McKeown did make it to Florida to spend Christmas with her daughter, son-in-law and two grown grandchildren.

Last week, she mailed Officer Villing a handwritten thank you note - and returned her GPS, even thought the officer insisted that wasn't necessary.

McKeown said Sunday she is thankful to the officer for taking extra special care of her by giving her the navigation device.

"I had never used one before. She was just a sweetheart. I talked to a few other officers there, and they were just as nice as she was. You have a great police department down there," McKeown said.

Officer Villing said she was happy to help and relieved to hear from McKeown.

"I was really worried and I was so thrilled to get her note just to let me know she made it safely," Officer Villing said. "The GPS was hers, and she didn't need to return it because I bought a new one, but I am just so glad she is OK.

"If she's coming from Indiana and she's lost in Ohio, it was going to be a long scary ride for her. So, hey, if it takes a $150 GPS to do it, all the better. That's no problem."
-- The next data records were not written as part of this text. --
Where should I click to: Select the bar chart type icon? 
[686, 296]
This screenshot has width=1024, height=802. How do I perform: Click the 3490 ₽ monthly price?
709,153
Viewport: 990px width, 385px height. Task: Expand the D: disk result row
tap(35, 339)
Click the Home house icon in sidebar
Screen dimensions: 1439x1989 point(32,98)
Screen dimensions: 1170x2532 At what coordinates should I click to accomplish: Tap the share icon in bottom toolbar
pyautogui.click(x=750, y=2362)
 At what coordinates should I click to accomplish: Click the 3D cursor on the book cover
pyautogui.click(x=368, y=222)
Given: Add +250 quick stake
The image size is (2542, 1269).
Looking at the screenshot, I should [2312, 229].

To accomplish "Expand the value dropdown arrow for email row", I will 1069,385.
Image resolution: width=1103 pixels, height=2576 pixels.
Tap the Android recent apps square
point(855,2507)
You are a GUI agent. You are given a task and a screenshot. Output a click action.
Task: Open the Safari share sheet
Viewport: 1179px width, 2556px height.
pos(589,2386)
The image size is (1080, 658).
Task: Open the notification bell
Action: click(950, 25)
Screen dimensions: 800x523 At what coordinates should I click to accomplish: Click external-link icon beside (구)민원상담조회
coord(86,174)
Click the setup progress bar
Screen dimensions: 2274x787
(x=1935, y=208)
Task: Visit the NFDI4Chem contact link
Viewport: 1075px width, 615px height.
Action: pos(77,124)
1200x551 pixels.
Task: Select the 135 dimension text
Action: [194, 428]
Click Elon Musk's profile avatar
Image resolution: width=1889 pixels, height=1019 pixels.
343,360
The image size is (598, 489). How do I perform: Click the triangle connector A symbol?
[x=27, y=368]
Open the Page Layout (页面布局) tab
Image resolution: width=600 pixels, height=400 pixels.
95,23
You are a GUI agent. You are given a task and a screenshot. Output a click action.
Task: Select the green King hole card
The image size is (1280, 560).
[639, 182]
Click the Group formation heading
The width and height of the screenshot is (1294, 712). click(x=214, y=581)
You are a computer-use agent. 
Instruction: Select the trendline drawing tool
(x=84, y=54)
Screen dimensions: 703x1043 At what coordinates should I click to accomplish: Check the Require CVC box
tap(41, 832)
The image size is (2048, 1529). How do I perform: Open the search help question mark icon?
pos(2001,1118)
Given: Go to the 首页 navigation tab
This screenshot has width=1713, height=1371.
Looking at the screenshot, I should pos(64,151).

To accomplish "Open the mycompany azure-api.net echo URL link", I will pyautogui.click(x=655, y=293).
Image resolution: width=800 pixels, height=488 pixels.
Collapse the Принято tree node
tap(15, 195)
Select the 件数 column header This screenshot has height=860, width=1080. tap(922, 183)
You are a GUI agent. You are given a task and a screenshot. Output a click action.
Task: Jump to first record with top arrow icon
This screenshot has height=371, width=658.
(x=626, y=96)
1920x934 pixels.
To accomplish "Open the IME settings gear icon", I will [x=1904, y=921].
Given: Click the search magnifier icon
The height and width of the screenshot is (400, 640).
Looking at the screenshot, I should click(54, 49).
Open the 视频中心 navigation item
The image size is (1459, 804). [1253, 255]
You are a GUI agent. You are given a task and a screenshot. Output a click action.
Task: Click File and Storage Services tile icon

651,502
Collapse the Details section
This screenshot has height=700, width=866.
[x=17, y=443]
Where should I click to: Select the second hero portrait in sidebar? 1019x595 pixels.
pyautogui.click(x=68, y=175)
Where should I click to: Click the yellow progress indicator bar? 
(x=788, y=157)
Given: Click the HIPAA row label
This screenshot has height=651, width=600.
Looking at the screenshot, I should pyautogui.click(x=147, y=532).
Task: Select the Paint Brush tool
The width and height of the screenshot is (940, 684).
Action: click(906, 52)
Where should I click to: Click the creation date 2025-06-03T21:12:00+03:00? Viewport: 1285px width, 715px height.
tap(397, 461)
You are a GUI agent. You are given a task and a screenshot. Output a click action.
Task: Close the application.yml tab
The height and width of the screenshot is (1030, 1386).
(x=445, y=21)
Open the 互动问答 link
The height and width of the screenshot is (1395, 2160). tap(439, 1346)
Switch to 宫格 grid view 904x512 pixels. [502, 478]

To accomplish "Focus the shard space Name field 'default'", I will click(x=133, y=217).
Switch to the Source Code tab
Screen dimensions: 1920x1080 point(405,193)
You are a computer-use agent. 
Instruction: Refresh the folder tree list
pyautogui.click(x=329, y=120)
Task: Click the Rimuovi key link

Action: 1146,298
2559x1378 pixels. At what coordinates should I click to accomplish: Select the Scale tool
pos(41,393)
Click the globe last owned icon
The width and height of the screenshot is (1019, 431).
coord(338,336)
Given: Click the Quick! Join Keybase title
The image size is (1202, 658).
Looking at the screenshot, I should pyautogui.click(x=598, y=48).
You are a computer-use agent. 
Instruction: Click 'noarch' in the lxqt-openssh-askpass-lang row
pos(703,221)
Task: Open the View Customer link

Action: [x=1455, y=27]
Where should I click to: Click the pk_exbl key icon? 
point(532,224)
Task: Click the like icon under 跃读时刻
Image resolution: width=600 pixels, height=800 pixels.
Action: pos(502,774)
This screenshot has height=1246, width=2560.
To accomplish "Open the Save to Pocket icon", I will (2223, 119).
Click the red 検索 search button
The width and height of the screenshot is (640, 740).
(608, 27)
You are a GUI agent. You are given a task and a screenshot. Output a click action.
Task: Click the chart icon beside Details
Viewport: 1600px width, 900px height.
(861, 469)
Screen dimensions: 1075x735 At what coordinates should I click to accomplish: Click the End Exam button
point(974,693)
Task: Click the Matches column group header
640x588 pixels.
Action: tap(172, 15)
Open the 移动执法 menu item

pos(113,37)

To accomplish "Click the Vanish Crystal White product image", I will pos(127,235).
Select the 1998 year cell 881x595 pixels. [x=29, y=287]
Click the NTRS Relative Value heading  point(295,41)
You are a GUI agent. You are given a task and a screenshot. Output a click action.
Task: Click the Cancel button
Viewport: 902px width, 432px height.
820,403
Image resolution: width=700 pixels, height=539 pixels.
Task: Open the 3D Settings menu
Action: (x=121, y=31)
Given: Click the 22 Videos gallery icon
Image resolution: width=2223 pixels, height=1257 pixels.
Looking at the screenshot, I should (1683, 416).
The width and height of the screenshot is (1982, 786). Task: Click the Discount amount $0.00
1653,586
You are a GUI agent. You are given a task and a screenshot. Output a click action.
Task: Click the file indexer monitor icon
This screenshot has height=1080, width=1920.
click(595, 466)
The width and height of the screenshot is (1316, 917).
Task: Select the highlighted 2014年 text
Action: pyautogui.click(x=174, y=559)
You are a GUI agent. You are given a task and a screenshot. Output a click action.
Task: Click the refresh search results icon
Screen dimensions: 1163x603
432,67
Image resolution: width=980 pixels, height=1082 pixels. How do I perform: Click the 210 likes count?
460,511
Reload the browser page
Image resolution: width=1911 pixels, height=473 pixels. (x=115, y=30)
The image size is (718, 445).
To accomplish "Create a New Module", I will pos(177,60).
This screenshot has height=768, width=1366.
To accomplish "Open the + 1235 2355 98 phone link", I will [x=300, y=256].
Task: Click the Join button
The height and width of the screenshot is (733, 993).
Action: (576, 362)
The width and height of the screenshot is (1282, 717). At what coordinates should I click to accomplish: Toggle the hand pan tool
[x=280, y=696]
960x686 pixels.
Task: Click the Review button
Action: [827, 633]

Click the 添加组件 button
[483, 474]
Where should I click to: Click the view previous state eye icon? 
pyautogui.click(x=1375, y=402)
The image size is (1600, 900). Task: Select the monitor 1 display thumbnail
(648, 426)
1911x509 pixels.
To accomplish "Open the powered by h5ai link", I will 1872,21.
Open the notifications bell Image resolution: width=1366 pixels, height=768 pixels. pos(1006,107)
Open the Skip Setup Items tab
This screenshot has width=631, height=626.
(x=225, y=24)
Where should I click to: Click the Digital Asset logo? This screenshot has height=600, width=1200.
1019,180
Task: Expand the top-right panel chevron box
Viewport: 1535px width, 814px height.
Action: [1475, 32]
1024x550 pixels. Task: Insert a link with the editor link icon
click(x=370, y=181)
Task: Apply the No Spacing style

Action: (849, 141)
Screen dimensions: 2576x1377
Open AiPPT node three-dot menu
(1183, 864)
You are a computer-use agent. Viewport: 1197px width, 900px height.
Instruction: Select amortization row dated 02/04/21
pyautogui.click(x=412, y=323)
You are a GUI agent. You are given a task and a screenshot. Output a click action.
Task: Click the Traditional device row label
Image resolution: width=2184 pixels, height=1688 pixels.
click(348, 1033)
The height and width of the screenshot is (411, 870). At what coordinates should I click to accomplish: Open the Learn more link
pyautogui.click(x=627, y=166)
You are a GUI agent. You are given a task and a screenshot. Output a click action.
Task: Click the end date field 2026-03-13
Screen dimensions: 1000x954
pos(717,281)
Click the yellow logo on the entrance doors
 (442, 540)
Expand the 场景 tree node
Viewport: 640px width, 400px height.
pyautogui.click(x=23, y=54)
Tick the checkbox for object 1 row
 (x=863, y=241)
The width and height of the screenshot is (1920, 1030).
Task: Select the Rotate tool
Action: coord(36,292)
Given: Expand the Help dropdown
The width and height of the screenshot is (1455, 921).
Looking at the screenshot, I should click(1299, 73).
Her supervisor, Sgt. Christopher Seta, said Officer Villing has earned a reputation for always going out of her way to the help the public and her fellow officers during her more than 20 years with police department.

"I think police officers do things to help people everyday. We don't get recognized for it all the time. Once in a while you see something on the news," he said.

"A lot of times it seems to be negative, but they go out there and they want to help people everyday. That's why 99 percent of the people took the job.

"We took the job to come out here to help your family member or help our family member or our friend's family member, whoever we seem to run into out there on their worst days, we are there to help them."

The story went viral Sunday shortly after the local police union president, Sgt. Dan Hils, announced it on "Support the Blue in Cincy" Facebook page.

"This," he wrote, "is your Cincinnati Police Department."